* _Dataset excerpts_:

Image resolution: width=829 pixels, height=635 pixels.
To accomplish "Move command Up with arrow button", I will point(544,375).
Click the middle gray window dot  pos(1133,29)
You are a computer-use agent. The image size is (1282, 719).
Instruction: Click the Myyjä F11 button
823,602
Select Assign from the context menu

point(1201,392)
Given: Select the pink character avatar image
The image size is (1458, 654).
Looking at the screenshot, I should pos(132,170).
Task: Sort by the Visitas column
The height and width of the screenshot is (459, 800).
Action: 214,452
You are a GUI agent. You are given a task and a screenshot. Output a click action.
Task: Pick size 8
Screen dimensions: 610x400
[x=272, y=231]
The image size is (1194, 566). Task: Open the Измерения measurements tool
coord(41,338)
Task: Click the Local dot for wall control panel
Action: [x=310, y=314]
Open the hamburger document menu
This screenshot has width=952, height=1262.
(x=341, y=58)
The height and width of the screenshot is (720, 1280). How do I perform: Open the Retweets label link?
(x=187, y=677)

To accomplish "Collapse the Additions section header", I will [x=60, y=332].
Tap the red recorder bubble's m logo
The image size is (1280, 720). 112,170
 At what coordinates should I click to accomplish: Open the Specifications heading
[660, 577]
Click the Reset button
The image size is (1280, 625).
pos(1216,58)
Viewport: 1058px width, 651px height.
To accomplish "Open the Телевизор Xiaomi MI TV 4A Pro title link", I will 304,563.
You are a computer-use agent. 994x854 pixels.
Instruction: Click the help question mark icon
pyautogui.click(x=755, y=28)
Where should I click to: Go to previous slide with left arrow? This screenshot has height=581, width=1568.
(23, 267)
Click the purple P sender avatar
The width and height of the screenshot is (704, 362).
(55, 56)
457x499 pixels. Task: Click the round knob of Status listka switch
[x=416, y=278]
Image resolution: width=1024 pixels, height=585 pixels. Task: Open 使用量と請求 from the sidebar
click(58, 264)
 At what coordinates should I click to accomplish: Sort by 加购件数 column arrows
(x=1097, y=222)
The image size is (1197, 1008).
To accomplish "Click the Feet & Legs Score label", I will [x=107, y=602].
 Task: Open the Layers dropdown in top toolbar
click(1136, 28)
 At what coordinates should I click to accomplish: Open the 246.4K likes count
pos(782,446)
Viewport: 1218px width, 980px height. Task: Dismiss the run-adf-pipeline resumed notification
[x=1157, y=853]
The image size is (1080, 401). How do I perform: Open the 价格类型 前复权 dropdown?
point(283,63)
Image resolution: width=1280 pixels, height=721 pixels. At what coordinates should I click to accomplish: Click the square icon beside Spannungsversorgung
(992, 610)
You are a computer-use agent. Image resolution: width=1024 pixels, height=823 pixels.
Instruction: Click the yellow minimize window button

* _What the task asks_: The records are to be duplicated in full, with every word kept exactly.

* _Your response_:
Image resolution: width=829 pixels, height=635 pixels.
To accomplish "Move command Up with arrow button", I will point(544,375).
Click the middle gray window dot  pos(1133,29)
You are a computer-use agent. The image size is (1282, 719).
Instruction: Click the Myyjä F11 button
823,602
Select Assign from the context menu

point(1201,392)
Given: Select the pink character avatar image
The image size is (1458, 654).
Looking at the screenshot, I should pos(132,170).
Task: Sort by the Visitas column
The height and width of the screenshot is (459, 800).
Action: 214,452
You are a GUI agent. You are given a task and a screenshot. Output a click action.
Task: Pick size 8
Screen dimensions: 610x400
[x=272, y=231]
The image size is (1194, 566). Task: Open the Измерения measurements tool
coord(41,338)
Task: Click the Local dot for wall control panel
Action: [x=310, y=314]
Open the hamburger document menu
This screenshot has width=952, height=1262.
(x=341, y=58)
The height and width of the screenshot is (720, 1280). How do I perform: Open the Retweets label link?
(x=187, y=677)

To accomplish "Collapse the Additions section header", I will [x=60, y=332].
Tap the red recorder bubble's m logo
The image size is (1280, 720). 112,170
 At what coordinates should I click to accomplish: Open the Specifications heading
[660, 577]
Click the Reset button
The image size is (1280, 625).
pos(1216,58)
Viewport: 1058px width, 651px height.
To accomplish "Open the Телевизор Xiaomi MI TV 4A Pro title link", I will 304,563.
You are a computer-use agent. 994x854 pixels.
Instruction: Click the help question mark icon
pyautogui.click(x=755, y=28)
Where should I click to: Go to previous slide with left arrow? This screenshot has height=581, width=1568.
(23, 267)
Click the purple P sender avatar
The width and height of the screenshot is (704, 362).
(55, 56)
457x499 pixels. Task: Click the round knob of Status listka switch
[x=416, y=278]
Image resolution: width=1024 pixels, height=585 pixels. Task: Open 使用量と請求 from the sidebar
click(58, 264)
 At what coordinates should I click to accomplish: Sort by 加购件数 column arrows
(x=1097, y=222)
The image size is (1197, 1008).
To accomplish "Click the Feet & Legs Score label", I will [x=107, y=602].
 Task: Open the Layers dropdown in top toolbar
click(1136, 28)
 At what coordinates should I click to accomplish: Open the 246.4K likes count
pos(782,446)
Viewport: 1218px width, 980px height. Task: Dismiss the run-adf-pipeline resumed notification
[x=1157, y=853]
The image size is (1080, 401). How do I perform: Open the 价格类型 前复权 dropdown?
point(283,63)
Image resolution: width=1280 pixels, height=721 pixels. At what coordinates should I click to accomplish: Click the square icon beside Spannungsversorgung
(992, 610)
You are a computer-use agent. Image resolution: width=1024 pixels, height=823 pixels.
Instruction: Click the yellow minimize window button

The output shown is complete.